Viele Tierarztpraxen werden von Klinikketten aufgekauft, hinter denen internationale Investoren stecken. Veterinärmedizin wird zu einem milliardenschweren Geschäft. Ein Investor will sein Geld mit Gewinn zurückbekommen.
Aussteiger berichten, dass Tierärzte in diesen Ketten massiv unter Druck gesetzt werden, die teuersten und oft auch unnötige medizinische Untersuchungen und Behandlung durchzuführen. Teilweise müssen sie sich bei jedem Patienten rechtfertigen, wieso sie nicht noch mehr gemacht haben, was man abrechnen kann. Die psychische Belastung ist enorm, viele brechen ab, andere fügen sich. Vom Gewinn bekommen die praktizierenden Tierärzte selber oft nicht so viel ab, wie einige vermuten würden.
Übrigens kritisieren das unabhängige Tierärzte auch selber und schütteln nur entsetzt mit dem Kopf, wenn sie Rechnungen aus Tierkliniken begutachten!
Es gibt auch immer wieder Fälle von sterbenskranken Tieren, die in Kliniken über Wochen einbehalten und untersucht/behandelt werden, obwohl unabhängig Tierärzte eine Einschläferung befürwortet hätten.
Das ist dann nicht nur Abzocke, sondern bewegt sich in den Bereich von bewusster Tierquälerei.
Das Geschäftsmodell nutzt aus, dass Menschen die fachliche Expertise fehlt die Notwendigkeit von Behandlungen richtig einzuordnen und die Bereitschaft, für das geliebte Tier alles zu zahlen.
Man sollte bei dem Thema schon aufpassen, Fakten und Vermutungen nicht zu vermischen.
Ja, es stimmt, dass viele Tierarztpraxen und Kliniken inzwischen zu größeren Ketten gehören.
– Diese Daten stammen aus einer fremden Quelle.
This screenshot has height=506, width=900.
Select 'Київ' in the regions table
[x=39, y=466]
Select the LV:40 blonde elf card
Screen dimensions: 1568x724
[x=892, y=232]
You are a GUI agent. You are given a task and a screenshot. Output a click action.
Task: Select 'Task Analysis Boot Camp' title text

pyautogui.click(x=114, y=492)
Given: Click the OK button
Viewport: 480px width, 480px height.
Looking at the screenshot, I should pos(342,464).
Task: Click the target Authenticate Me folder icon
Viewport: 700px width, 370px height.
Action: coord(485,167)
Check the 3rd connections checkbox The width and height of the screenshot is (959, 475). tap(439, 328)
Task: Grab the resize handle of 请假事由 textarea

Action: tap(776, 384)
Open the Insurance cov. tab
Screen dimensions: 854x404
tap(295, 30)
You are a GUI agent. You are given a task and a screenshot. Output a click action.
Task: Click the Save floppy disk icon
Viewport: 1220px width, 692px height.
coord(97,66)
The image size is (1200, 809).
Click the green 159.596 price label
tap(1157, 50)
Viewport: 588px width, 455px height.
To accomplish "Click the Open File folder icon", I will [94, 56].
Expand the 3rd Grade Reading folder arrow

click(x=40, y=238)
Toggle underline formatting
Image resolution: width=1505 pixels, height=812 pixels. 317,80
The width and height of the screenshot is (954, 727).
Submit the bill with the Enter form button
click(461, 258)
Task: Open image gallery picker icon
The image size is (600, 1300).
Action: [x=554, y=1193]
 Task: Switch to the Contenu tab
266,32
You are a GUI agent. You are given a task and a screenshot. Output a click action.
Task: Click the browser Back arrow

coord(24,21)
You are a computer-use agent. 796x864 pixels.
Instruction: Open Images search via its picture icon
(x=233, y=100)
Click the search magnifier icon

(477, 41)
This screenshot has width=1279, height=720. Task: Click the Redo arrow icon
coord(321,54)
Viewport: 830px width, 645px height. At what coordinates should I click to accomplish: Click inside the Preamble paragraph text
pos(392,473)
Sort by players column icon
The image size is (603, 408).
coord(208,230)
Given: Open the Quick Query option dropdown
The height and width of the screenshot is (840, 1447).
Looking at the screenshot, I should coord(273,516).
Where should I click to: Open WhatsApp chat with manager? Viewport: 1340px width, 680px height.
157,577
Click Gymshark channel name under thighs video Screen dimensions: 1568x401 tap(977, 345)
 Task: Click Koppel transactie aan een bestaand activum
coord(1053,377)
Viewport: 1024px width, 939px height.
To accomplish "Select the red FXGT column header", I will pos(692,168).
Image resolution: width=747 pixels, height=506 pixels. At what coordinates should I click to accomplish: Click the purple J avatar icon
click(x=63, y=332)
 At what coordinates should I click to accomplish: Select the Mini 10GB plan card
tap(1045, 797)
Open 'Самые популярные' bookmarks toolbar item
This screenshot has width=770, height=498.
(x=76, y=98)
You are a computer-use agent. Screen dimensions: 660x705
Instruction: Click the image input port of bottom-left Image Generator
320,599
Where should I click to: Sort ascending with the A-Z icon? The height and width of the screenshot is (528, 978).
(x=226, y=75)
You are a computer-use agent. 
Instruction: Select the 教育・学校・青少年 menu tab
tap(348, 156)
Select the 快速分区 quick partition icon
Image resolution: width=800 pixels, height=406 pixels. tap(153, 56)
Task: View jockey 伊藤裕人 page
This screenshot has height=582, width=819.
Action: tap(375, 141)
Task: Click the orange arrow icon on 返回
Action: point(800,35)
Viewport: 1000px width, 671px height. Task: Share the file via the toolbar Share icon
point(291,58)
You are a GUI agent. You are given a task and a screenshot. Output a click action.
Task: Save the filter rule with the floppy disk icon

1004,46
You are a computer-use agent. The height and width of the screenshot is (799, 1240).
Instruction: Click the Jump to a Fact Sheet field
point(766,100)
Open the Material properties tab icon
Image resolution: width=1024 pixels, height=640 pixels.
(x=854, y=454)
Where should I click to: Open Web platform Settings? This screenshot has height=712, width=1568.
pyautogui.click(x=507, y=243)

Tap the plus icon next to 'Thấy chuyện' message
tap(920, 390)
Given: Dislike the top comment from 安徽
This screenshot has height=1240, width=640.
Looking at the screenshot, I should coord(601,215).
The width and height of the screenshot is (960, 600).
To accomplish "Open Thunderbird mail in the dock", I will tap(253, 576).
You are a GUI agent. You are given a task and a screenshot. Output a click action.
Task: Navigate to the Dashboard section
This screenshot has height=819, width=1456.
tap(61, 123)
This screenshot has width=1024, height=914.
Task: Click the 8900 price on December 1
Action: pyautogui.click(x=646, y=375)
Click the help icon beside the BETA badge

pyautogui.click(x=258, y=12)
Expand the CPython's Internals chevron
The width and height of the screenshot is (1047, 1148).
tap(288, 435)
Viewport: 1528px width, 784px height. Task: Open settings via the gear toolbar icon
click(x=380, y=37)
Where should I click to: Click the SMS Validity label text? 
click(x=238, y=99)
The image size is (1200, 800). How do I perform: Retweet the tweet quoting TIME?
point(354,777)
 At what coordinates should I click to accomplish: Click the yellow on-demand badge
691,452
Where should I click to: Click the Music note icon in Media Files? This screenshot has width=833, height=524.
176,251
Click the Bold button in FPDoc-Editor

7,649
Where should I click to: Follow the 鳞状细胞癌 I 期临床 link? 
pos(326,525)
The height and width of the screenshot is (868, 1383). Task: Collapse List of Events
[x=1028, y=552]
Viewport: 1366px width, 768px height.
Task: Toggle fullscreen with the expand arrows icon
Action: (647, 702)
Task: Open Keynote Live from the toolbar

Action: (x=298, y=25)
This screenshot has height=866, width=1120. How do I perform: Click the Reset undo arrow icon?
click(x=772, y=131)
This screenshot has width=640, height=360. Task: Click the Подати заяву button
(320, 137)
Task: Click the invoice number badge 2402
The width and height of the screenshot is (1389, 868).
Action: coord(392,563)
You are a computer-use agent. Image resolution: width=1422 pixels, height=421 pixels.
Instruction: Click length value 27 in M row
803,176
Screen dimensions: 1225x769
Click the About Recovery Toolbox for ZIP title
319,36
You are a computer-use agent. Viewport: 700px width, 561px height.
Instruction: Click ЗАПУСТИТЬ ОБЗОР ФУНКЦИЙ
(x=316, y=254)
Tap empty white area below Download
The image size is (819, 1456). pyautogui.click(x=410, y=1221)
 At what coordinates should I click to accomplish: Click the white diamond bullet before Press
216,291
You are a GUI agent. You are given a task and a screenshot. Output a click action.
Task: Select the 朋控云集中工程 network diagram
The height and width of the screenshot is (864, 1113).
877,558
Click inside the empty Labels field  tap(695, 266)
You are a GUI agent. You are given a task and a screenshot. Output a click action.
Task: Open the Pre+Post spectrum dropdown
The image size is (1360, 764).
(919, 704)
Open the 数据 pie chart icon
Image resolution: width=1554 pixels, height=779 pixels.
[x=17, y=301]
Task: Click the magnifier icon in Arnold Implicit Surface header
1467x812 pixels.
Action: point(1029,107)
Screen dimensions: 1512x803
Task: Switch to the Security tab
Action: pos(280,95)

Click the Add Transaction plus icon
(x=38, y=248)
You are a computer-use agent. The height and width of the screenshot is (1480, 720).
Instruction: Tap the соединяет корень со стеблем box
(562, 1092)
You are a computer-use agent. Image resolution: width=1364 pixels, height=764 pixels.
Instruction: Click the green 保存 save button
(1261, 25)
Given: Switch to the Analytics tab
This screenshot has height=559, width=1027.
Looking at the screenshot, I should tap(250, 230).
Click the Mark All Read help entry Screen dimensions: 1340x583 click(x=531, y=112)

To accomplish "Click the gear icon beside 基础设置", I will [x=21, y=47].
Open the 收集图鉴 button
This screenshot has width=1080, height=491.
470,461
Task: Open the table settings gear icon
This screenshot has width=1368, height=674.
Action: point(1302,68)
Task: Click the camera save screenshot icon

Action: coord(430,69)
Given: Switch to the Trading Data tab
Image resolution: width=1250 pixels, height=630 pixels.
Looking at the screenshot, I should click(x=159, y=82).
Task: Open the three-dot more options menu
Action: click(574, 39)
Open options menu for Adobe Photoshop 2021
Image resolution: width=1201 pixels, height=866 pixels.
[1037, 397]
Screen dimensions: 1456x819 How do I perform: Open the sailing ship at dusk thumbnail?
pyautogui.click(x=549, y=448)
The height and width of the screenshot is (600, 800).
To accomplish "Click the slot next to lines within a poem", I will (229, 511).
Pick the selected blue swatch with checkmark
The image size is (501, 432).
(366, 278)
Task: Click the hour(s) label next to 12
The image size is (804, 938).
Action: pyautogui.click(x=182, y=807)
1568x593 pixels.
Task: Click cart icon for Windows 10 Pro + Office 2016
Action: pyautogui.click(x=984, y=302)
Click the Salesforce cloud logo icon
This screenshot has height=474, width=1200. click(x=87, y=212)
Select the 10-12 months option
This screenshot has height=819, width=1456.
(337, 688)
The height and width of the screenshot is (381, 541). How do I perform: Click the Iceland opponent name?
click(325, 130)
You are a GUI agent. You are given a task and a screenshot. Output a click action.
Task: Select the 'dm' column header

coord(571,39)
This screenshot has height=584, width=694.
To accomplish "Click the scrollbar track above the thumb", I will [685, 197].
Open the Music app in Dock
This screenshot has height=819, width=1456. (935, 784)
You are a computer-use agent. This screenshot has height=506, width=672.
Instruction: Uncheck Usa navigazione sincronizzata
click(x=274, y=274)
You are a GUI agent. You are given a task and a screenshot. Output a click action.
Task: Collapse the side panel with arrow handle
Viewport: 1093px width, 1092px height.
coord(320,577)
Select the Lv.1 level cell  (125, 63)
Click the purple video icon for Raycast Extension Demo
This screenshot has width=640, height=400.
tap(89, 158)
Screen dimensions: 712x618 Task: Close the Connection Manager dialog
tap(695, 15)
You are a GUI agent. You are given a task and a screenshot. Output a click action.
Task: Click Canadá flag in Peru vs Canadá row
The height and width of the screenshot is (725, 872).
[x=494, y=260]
Daraus aber automatisch abzuleiten, dass Tierärzte massenhaft unnötige Behandlungen durchführen oder Tiere absichtlich für den Profit leiden lassen, ist ein sehr schwerwiegender Vorwurf, für den belastbare Belege fehlen.
Die Realität ist oft deutlich einfacher: Die moderne Tiermedizin kann heute viel mehr diagnostizieren und behandeln als noch vor 20 Jahren. Das kostet Geld. Hinzu kommen gestiegene Löhne, Mieten, Energiepreise, moderne Geräte und die Gebührenordnung für Tierärzte. Viele Tierärzte arbeiten trotz hoher Rechnungen keineswegs in Luxus, sondern kämpfen selbst mit Personalmangel, Überstunden und enormem psychischem Druck.
Natürlich sollte man bei teuren oder weitreichenden Behandlungen eine Zweitmeinung einholen. Aber pauschal Tierärzte oder Kliniken als Abzocker darzustellen, wird den vielen engagierten Menschen in diesem Beruf nicht gerecht, die täglich versuchen, Tieren zu helfen und Leben zu retten.